By MELINDA J. OVERSTREET
for Glasgow News 1
Analyses from the state crime lab related to a gun found last year that may be connected to a local homicide case may be completed by early June.
Commonwealth’s Attorney John Gardner reported this update to Circuit Judge John T. Alexander at a pretrial conference for James Edward Campbell on Monday. Campbell is charged with murder in relation to the fatal shooting of 35-year-old Roger Noland of Scottsville in February 2023. His trial had been scheduled for September 2024, but it became clear the laboratory would not have its report on any testing ready by then, so the trial was postponed indefinitely.
The gun from which the fatal shot was fired had been in evidence already and is not the one in question at the lab. The latter weapon was found in mid-March 2024 in the vicinity of where the shooting took place but at the opposite end of the parking lot under a storage shed, prosecutors have told Glasgow News 1.
Noland was pronounced deceased at T.J. Samson Community Hospital after being transported there – less than a mile away from where the shooting occurred outside the apartment where Campbell was living – by ambulance. Noland and his fiancee, Felicia Nelson, with whom Campbell has two children, had come to Glasgow to bring Campbell and Nelson’s children to visit with their father. Those children were inside the apartment, and Noland, Nelson and a male child were in a vehicle about to leave when a verbal dispute began that led to a confrontation outside the vehicle and, ultimately, Noland’s death.
Campbell also faces two counts of wanton endangerment due to the proximity of Nelson and her son to the situation when the shooting took place.

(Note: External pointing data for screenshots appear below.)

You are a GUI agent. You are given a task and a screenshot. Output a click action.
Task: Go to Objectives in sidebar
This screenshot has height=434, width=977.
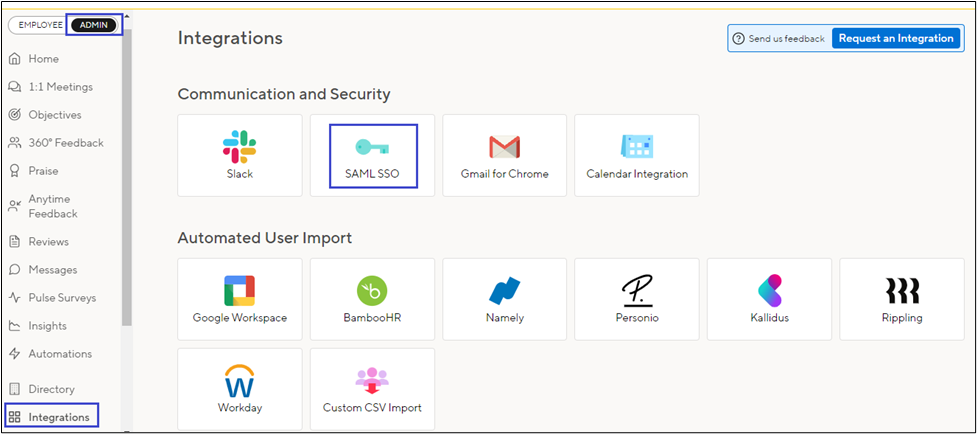[54, 115]
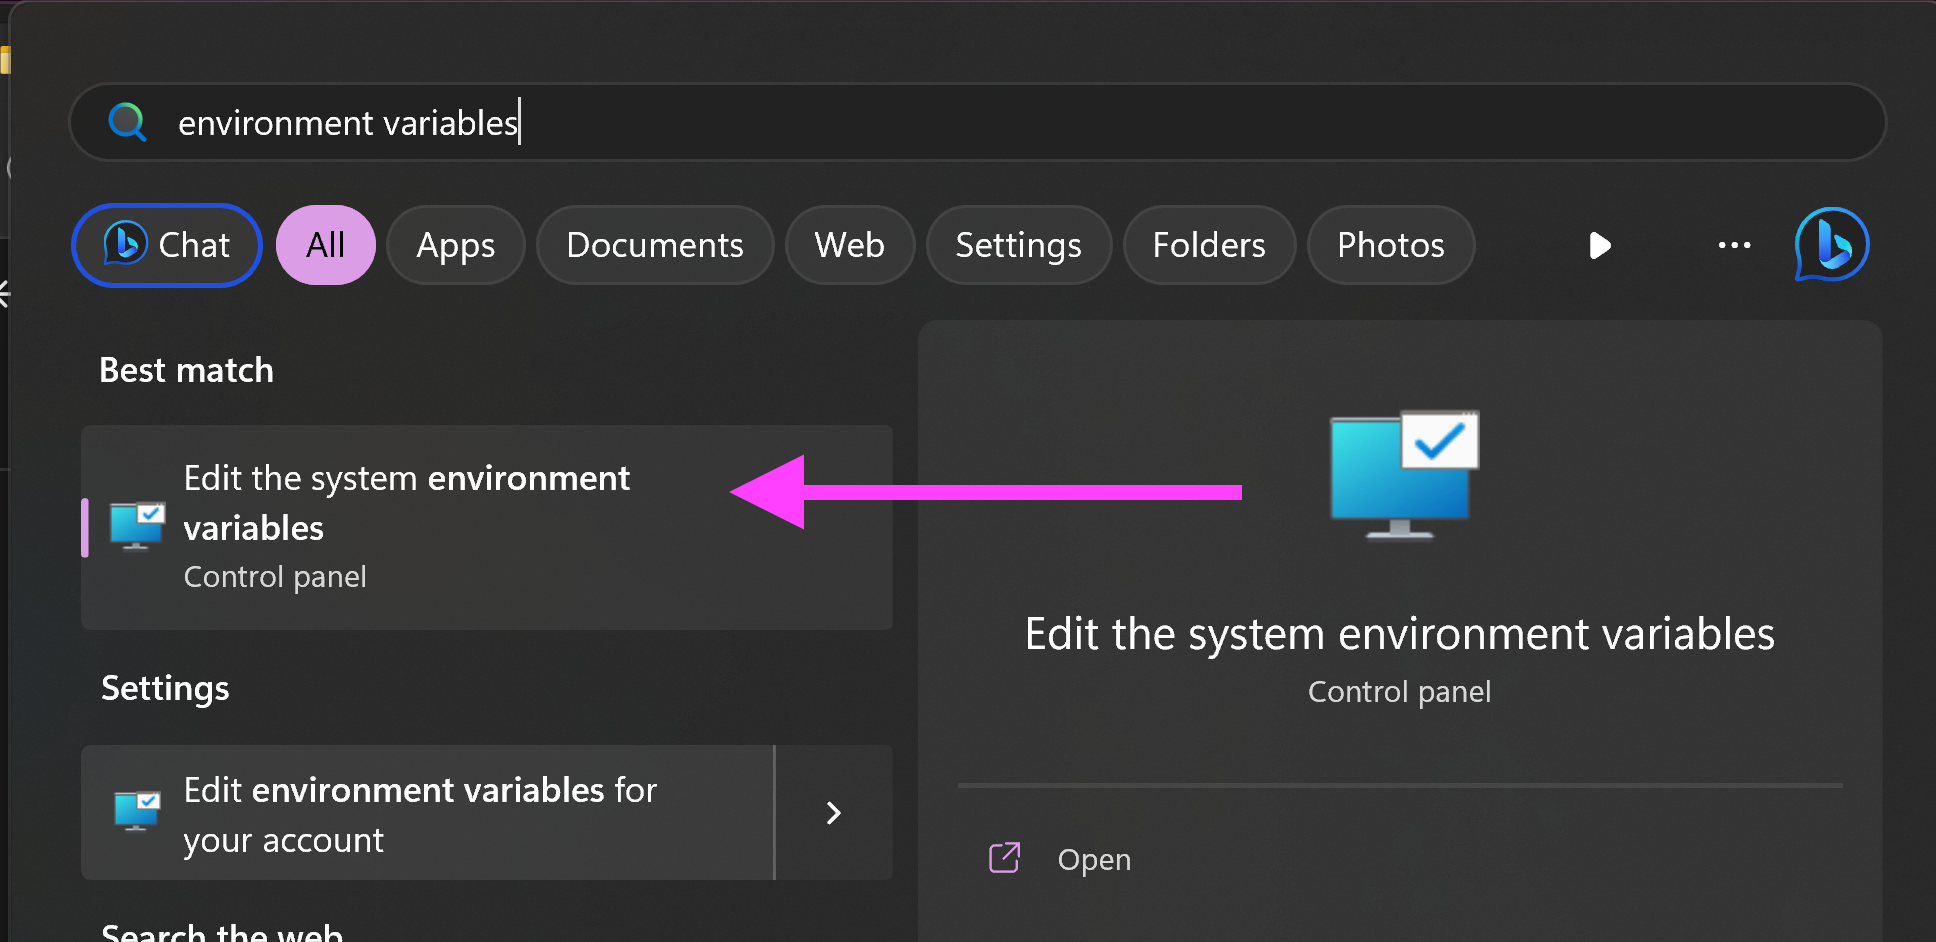The image size is (1936, 942).
Task: Switch to the Apps filter
Action: point(455,245)
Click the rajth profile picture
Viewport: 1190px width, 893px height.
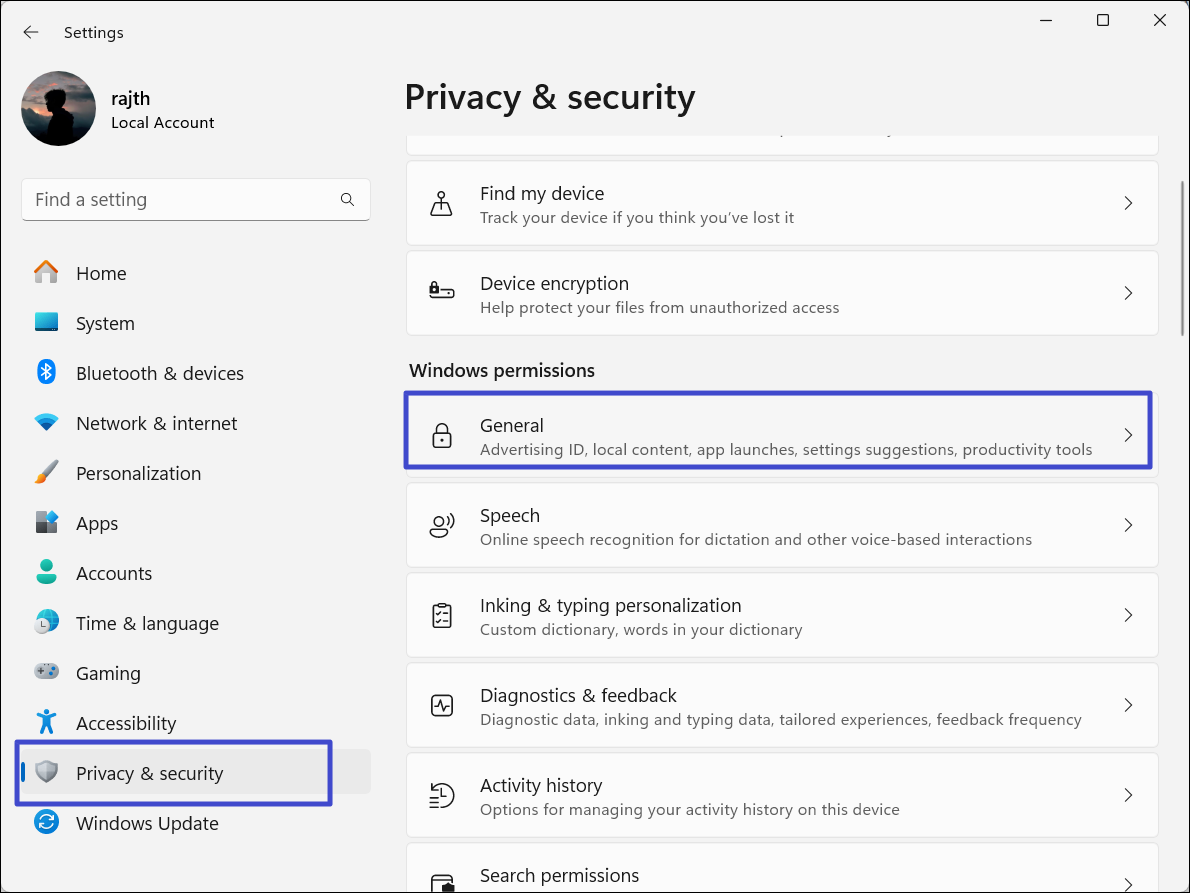pyautogui.click(x=58, y=108)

According to previous court testimony, after Noland was injured, he returned to the vehicle and was throwing things.
At a pretrial conference in November, Assistant Commonwealth’s Attorney Resa Gardner told the judge that part of the lab results had been received, and they indicated that no fingerprints were found on the handgun, but it had not been determined whether any biological specimens were on it that could be further tested for DNA.
John Gardner told the judge Monday that he and Campbell’s attorney, Johnny Bell, had discussed possible dates for the next pretrial conference, and June 9 and 16 were both out. With that, the next court date was set for June 23.
CORRECTIONS: Two dates have been corrected since the original publication of this report.